┌──

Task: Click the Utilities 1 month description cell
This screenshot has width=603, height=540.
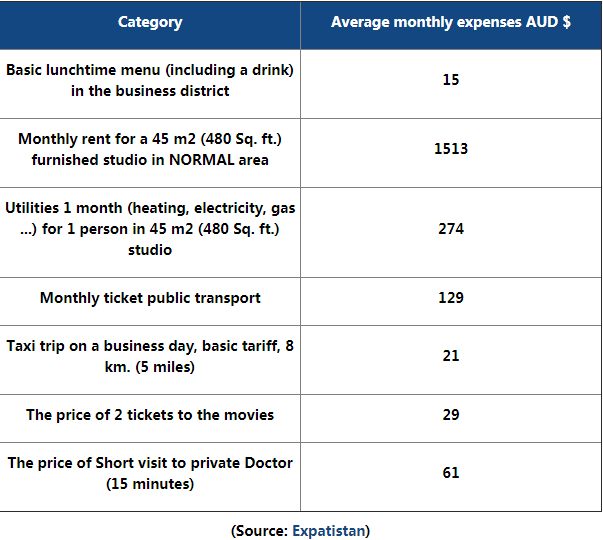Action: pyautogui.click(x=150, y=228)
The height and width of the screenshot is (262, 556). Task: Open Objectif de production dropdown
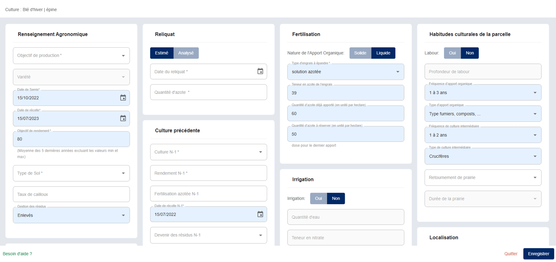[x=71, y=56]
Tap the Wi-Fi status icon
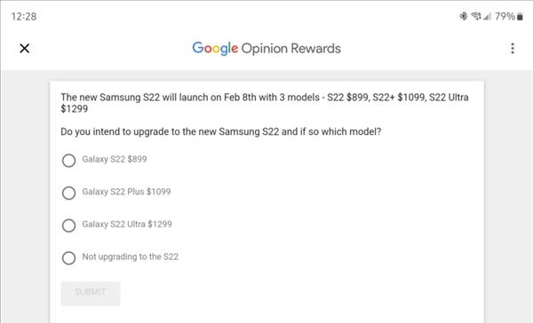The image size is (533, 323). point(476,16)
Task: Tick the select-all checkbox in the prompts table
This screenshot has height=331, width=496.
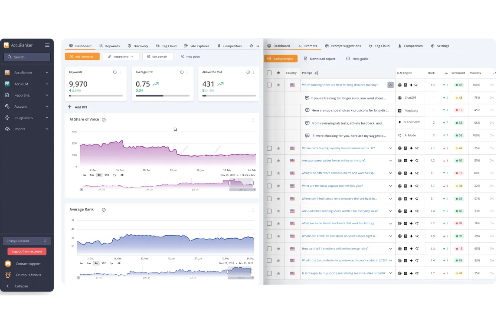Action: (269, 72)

└──
┌──

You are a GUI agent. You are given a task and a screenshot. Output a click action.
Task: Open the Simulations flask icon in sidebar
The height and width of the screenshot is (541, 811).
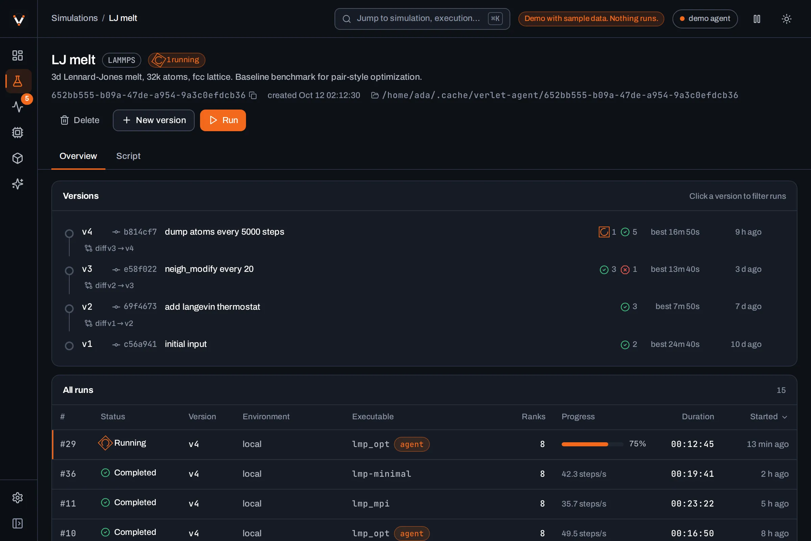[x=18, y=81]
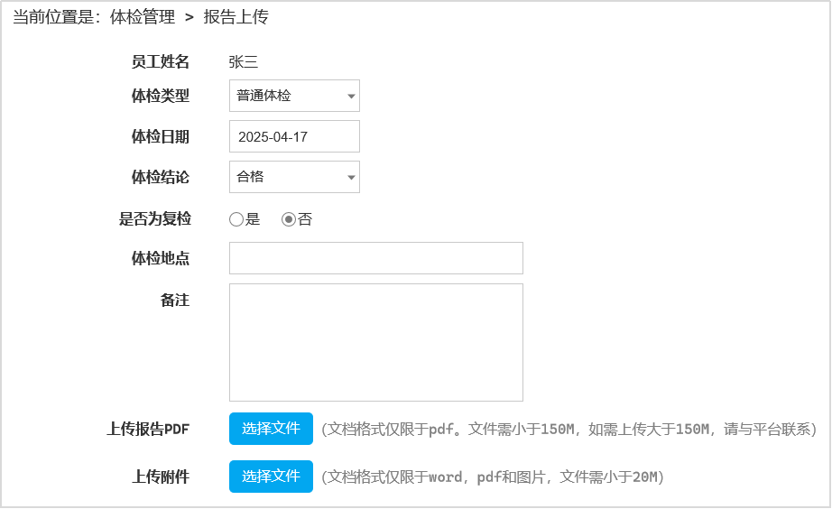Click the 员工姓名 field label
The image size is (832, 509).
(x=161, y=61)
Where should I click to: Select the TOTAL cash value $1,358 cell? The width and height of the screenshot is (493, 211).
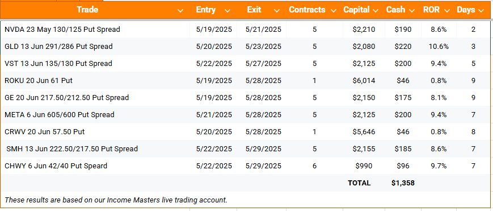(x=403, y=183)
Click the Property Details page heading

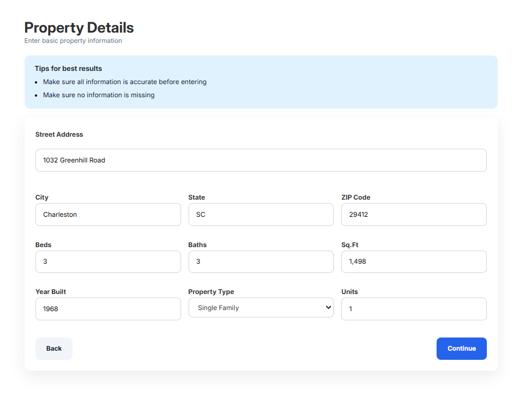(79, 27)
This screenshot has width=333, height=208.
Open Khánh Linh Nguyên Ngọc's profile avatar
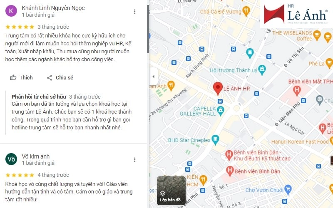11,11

└──
┌──

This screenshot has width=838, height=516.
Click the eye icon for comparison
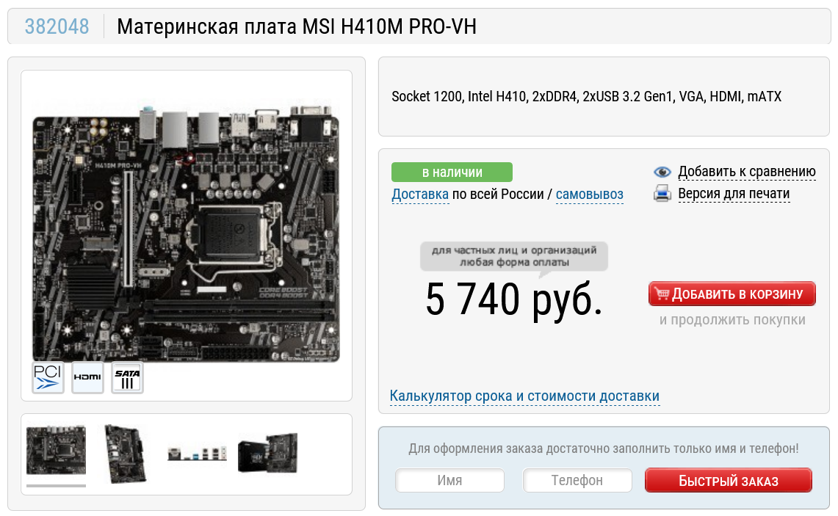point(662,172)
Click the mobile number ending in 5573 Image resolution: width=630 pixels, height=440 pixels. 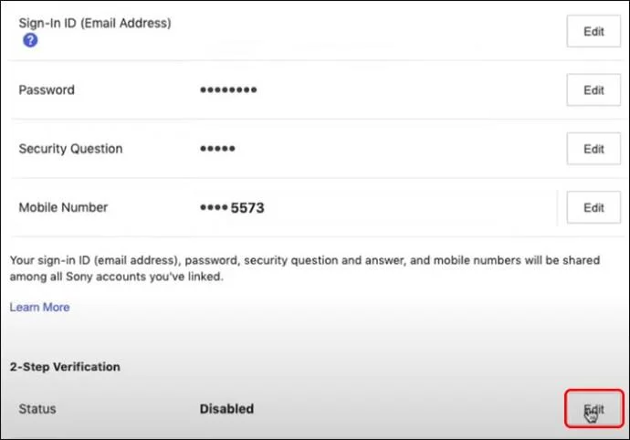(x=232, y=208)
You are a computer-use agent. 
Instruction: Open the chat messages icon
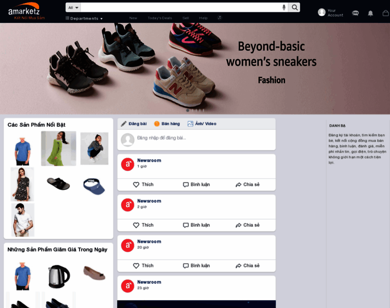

└──

Exercise requirements – Tell how many lines of the listing include the word "agent"; the number alone is the answer.

Completed task – 2